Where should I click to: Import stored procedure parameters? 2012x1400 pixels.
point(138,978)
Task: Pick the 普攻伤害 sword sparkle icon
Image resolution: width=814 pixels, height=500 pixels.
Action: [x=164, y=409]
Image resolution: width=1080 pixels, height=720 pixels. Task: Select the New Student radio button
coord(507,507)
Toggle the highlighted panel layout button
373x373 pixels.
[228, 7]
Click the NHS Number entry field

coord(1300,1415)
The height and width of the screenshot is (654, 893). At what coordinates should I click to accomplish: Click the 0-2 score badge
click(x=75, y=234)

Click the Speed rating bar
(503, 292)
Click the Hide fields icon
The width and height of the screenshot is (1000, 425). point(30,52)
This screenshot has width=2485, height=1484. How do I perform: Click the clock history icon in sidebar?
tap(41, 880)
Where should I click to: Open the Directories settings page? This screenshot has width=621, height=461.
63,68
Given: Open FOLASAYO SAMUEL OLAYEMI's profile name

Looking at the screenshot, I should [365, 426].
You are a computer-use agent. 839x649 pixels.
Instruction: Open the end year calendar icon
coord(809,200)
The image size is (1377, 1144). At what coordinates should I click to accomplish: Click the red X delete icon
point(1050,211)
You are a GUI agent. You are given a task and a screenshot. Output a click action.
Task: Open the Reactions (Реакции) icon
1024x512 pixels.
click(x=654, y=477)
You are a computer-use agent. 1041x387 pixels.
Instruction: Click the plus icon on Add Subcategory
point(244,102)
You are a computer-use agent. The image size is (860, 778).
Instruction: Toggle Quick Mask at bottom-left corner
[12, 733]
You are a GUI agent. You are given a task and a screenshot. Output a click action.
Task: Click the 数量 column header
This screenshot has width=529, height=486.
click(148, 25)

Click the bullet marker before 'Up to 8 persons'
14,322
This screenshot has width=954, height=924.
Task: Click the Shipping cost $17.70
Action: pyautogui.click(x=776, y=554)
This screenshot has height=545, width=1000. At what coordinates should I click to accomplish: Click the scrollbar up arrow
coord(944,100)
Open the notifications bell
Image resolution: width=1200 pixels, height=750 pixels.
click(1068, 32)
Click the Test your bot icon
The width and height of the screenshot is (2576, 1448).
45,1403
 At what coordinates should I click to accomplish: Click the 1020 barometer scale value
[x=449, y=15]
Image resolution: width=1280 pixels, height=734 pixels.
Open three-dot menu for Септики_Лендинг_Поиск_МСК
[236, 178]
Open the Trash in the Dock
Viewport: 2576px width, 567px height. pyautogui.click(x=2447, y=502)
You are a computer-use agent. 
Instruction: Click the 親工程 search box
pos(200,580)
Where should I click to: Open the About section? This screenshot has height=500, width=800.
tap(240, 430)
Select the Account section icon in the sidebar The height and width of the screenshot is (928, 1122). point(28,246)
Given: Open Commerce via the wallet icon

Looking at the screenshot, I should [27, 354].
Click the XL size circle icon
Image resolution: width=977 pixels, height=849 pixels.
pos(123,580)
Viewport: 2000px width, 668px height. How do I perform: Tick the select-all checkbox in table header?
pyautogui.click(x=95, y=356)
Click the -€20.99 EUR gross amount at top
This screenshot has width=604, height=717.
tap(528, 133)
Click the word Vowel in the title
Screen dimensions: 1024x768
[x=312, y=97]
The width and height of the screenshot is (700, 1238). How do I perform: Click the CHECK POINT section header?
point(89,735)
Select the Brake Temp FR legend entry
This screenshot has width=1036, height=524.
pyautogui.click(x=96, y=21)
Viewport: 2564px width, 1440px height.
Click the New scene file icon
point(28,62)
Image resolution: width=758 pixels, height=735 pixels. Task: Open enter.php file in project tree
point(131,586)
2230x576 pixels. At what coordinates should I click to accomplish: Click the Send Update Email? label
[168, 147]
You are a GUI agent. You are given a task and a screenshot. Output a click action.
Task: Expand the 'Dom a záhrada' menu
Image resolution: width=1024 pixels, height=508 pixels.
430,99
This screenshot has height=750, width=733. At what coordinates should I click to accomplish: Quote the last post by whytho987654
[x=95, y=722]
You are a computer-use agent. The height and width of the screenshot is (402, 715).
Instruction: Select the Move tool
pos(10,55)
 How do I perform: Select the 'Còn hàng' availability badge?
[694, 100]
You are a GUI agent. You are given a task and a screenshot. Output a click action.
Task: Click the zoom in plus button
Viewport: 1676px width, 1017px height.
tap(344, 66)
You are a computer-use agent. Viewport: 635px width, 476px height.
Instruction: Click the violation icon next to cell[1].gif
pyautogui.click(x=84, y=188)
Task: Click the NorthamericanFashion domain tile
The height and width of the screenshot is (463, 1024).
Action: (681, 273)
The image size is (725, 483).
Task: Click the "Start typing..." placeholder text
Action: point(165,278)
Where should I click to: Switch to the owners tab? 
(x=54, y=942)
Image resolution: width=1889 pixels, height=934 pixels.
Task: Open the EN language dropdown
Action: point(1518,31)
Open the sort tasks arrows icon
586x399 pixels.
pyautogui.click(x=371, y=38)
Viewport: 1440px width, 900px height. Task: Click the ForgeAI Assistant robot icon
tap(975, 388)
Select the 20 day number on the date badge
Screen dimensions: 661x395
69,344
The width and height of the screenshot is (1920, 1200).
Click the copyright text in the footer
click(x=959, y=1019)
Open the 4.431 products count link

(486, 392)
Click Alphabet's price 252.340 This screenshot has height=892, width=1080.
+++++
* YOUR TASK: Edit the records above so that every occurrence of "computer-use agent" reads "desktop automation agent", and leave all other text unchanged.

* ANSWER TO THE EXERCISE:
Where should I click to: Import stored procedure parameters? 2012x1400 pixels.
point(138,978)
Task: Pick the 普攻伤害 sword sparkle icon
Image resolution: width=814 pixels, height=500 pixels.
Action: [x=164, y=409]
Image resolution: width=1080 pixels, height=720 pixels. Task: Select the New Student radio button
coord(507,507)
Toggle the highlighted panel layout button
373x373 pixels.
[228, 7]
Click the NHS Number entry field

coord(1300,1415)
The height and width of the screenshot is (654, 893). At what coordinates should I click to accomplish: Click the 0-2 score badge
click(x=75, y=234)

Click the Speed rating bar
(503, 292)
Click the Hide fields icon
The width and height of the screenshot is (1000, 425). point(30,52)
This screenshot has width=2485, height=1484. How do I perform: Click the clock history icon in sidebar?
tap(41, 880)
Where should I click to: Open the Directories settings page? This screenshot has width=621, height=461.
63,68
Given: Open FOLASAYO SAMUEL OLAYEMI's profile name

Looking at the screenshot, I should [365, 426].
You are a desktop automation agent. 839x649 pixels.
Instruction: Open the end year calendar icon
coord(809,200)
The image size is (1377, 1144). At what coordinates should I click to accomplish: Click the red X delete icon
point(1050,211)
You are a GUI agent. You are given a task and a screenshot. Output a click action.
Task: Open the Reactions (Реакции) icon
1024x512 pixels.
click(x=654, y=477)
You are a desktop automation agent. 1041x387 pixels.
Instruction: Click the plus icon on Add Subcategory
point(244,102)
You are a desktop automation agent. The image size is (860, 778).
Instruction: Toggle Quick Mask at bottom-left corner
[12, 733]
You are a GUI agent. You are given a task and a screenshot. Output a click action.
Task: Click the 数量 column header
This screenshot has width=529, height=486.
click(148, 25)

Click the bullet marker before 'Up to 8 persons'
14,322
This screenshot has width=954, height=924.
Task: Click the Shipping cost $17.70
Action: pyautogui.click(x=776, y=554)
This screenshot has height=545, width=1000. At what coordinates should I click to accomplish: Click the scrollbar up arrow
coord(944,100)
Open the notifications bell
Image resolution: width=1200 pixels, height=750 pixels.
click(1068, 32)
Click the Test your bot icon
The width and height of the screenshot is (2576, 1448).
45,1403
 At what coordinates should I click to accomplish: Click the 1020 barometer scale value
[x=449, y=15]
Image resolution: width=1280 pixels, height=734 pixels.
Open three-dot menu for Септики_Лендинг_Поиск_МСК
[236, 178]
Open the Trash in the Dock
Viewport: 2576px width, 567px height. pyautogui.click(x=2447, y=502)
You are a desktop automation agent. 
Instruction: Click the 親工程 search box
pos(200,580)
Where should I click to: Open the About section? This screenshot has height=500, width=800.
tap(240, 430)
Select the Account section icon in the sidebar The height and width of the screenshot is (928, 1122). point(28,246)
Given: Open Commerce via the wallet icon

Looking at the screenshot, I should [27, 354].
Click the XL size circle icon
Image resolution: width=977 pixels, height=849 pixels.
pos(123,580)
Viewport: 2000px width, 668px height. How do I perform: Tick the select-all checkbox in table header?
pyautogui.click(x=95, y=356)
Click the -€20.99 EUR gross amount at top
This screenshot has width=604, height=717.
tap(528, 133)
Click the word Vowel in the title
Screen dimensions: 1024x768
[x=312, y=97]
The width and height of the screenshot is (700, 1238). How do I perform: Click the CHECK POINT section header?
point(89,735)
Select the Brake Temp FR legend entry
This screenshot has width=1036, height=524.
pyautogui.click(x=96, y=21)
Viewport: 2564px width, 1440px height.
Click the New scene file icon
point(28,62)
Image resolution: width=758 pixels, height=735 pixels. Task: Open enter.php file in project tree
point(131,586)
2230x576 pixels. At what coordinates should I click to accomplish: Click the Send Update Email? label
[168, 147]
You are a GUI agent. You are given a task and a screenshot. Output a click action.
Task: Expand the 'Dom a záhrada' menu
Image resolution: width=1024 pixels, height=508 pixels.
430,99
This screenshot has height=750, width=733. At what coordinates should I click to accomplish: Quote the last post by whytho987654
[x=95, y=722]
You are a desktop automation agent. The height and width of the screenshot is (402, 715).
Instruction: Select the Move tool
pos(10,55)
 How do I perform: Select the 'Còn hàng' availability badge?
[694, 100]
You are a GUI agent. You are given a task and a screenshot. Output a click action.
Task: Click the zoom in plus button
Viewport: 1676px width, 1017px height.
tap(344, 66)
You are a desktop automation agent. Viewport: 635px width, 476px height.
Instruction: Click the violation icon next to cell[1].gif
pyautogui.click(x=84, y=188)
Task: Click the NorthamericanFashion domain tile
The height and width of the screenshot is (463, 1024).
Action: (681, 273)
The image size is (725, 483).
Task: Click the "Start typing..." placeholder text
Action: point(165,278)
Where should I click to: Switch to the owners tab? 
(x=54, y=942)
Image resolution: width=1889 pixels, height=934 pixels.
Task: Open the EN language dropdown
Action: point(1518,31)
Open the sort tasks arrows icon
586x399 pixels.
pyautogui.click(x=371, y=38)
Viewport: 1440px width, 900px height. Task: Click the ForgeAI Assistant robot icon
tap(975, 388)
Select the 20 day number on the date badge
Screen dimensions: 661x395
69,344
The width and height of the screenshot is (1920, 1200).
Click the copyright text in the footer
click(x=959, y=1019)
Open the 4.431 products count link

(486, 392)
Click Alphabet's price 252.340 This screenshot has height=892, width=1080.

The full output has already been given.